• [Source records]:
========

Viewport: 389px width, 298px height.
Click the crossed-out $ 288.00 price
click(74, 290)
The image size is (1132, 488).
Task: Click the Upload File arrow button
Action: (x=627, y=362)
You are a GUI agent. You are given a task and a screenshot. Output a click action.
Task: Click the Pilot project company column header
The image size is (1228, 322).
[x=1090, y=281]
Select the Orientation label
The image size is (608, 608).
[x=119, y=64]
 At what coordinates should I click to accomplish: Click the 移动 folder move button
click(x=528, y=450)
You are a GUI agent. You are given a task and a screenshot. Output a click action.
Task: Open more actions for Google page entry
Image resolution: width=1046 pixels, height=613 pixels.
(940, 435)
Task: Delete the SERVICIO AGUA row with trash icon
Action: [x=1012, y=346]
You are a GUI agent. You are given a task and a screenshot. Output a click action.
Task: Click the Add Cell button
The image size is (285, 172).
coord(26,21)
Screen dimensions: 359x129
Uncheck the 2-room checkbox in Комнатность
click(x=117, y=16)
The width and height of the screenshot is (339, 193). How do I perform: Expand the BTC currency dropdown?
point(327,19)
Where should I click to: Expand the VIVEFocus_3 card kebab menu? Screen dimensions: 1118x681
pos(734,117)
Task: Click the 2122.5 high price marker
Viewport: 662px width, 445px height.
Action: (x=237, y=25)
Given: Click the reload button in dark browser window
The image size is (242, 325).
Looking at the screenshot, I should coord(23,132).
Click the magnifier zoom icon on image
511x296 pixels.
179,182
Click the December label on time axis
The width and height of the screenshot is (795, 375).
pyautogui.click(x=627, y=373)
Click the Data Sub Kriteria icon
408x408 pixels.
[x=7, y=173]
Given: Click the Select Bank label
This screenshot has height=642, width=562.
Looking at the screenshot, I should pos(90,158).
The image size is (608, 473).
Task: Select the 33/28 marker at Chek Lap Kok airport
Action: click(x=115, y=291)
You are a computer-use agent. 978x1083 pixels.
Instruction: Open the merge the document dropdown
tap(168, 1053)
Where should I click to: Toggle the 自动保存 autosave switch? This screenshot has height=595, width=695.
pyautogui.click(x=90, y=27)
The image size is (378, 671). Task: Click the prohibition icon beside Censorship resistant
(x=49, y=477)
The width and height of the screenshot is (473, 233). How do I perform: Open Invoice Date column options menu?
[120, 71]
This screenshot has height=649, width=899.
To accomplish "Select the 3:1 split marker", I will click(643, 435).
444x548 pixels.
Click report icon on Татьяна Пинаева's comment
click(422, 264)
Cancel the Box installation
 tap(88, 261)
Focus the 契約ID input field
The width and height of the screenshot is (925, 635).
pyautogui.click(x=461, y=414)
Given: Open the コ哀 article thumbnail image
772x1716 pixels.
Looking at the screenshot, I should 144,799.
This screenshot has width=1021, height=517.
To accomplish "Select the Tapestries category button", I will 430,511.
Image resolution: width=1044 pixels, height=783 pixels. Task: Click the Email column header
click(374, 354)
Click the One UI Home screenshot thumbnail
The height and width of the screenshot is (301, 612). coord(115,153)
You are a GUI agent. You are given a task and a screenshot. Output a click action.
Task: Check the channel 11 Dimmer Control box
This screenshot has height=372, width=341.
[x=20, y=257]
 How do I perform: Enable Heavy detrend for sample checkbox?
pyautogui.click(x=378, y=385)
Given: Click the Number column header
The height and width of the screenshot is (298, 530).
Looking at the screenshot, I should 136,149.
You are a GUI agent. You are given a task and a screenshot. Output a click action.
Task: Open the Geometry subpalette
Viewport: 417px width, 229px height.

========

• [Task brief]: Return the listing above in its exact form.

• [Written response]:
Viewport: 389px width, 298px height.
Click the crossed-out $ 288.00 price
click(74, 290)
The image size is (1132, 488).
Task: Click the Upload File arrow button
Action: (x=627, y=362)
You are a GUI agent. You are given a task and a screenshot. Output a click action.
Task: Click the Pilot project company column header
The image size is (1228, 322).
[x=1090, y=281]
Select the Orientation label
The image size is (608, 608).
[x=119, y=64]
 At what coordinates should I click to accomplish: Click the 移动 folder move button
click(x=528, y=450)
You are a GUI agent. You are given a task and a screenshot. Output a click action.
Task: Open more actions for Google page entry
Image resolution: width=1046 pixels, height=613 pixels.
(940, 435)
Task: Delete the SERVICIO AGUA row with trash icon
Action: [x=1012, y=346]
You are a GUI agent. You are given a task and a screenshot. Output a click action.
Task: Click the Add Cell button
The image size is (285, 172).
coord(26,21)
Screen dimensions: 359x129
Uncheck the 2-room checkbox in Комнатность
click(x=117, y=16)
The width and height of the screenshot is (339, 193). How do I perform: Expand the BTC currency dropdown?
point(327,19)
Where should I click to: Expand the VIVEFocus_3 card kebab menu? Screen dimensions: 1118x681
pos(734,117)
Task: Click the 2122.5 high price marker
Viewport: 662px width, 445px height.
Action: (x=237, y=25)
Given: Click the reload button in dark browser window
The image size is (242, 325).
Looking at the screenshot, I should coord(23,132).
Click the magnifier zoom icon on image
511x296 pixels.
179,182
Click the December label on time axis
The width and height of the screenshot is (795, 375).
pyautogui.click(x=627, y=373)
Click the Data Sub Kriteria icon
408x408 pixels.
[x=7, y=173]
Given: Click the Select Bank label
This screenshot has height=642, width=562.
Looking at the screenshot, I should pos(90,158).
The image size is (608, 473).
Task: Select the 33/28 marker at Chek Lap Kok airport
Action: click(x=115, y=291)
You are a computer-use agent. 978x1083 pixels.
Instruction: Open the merge the document dropdown
tap(168, 1053)
Where should I click to: Toggle the 自动保存 autosave switch? This screenshot has height=595, width=695.
pyautogui.click(x=90, y=27)
The image size is (378, 671). Task: Click the prohibition icon beside Censorship resistant
(x=49, y=477)
The width and height of the screenshot is (473, 233). How do I perform: Open Invoice Date column options menu?
[120, 71]
This screenshot has height=649, width=899.
To accomplish "Select the 3:1 split marker", I will click(643, 435).
444x548 pixels.
Click report icon on Татьяна Пинаева's comment
click(422, 264)
Cancel the Box installation
 tap(88, 261)
Focus the 契約ID input field
The width and height of the screenshot is (925, 635).
pyautogui.click(x=461, y=414)
Given: Open the コ哀 article thumbnail image
772x1716 pixels.
Looking at the screenshot, I should 144,799.
This screenshot has width=1021, height=517.
To accomplish "Select the Tapestries category button", I will 430,511.
Image resolution: width=1044 pixels, height=783 pixels. Task: Click the Email column header
click(374, 354)
Click the One UI Home screenshot thumbnail
The height and width of the screenshot is (301, 612). coord(115,153)
You are a GUI agent. You are given a task and a screenshot. Output a click action.
Task: Check the channel 11 Dimmer Control box
This screenshot has height=372, width=341.
[x=20, y=257]
 How do I perform: Enable Heavy detrend for sample checkbox?
pyautogui.click(x=378, y=385)
Given: Click the Number column header
The height and width of the screenshot is (298, 530).
Looking at the screenshot, I should 136,149.
You are a GUI agent. You are given a task and a screenshot. Output a click action.
Task: Open the Geometry subpalette
Viewport: 417px width, 229px height.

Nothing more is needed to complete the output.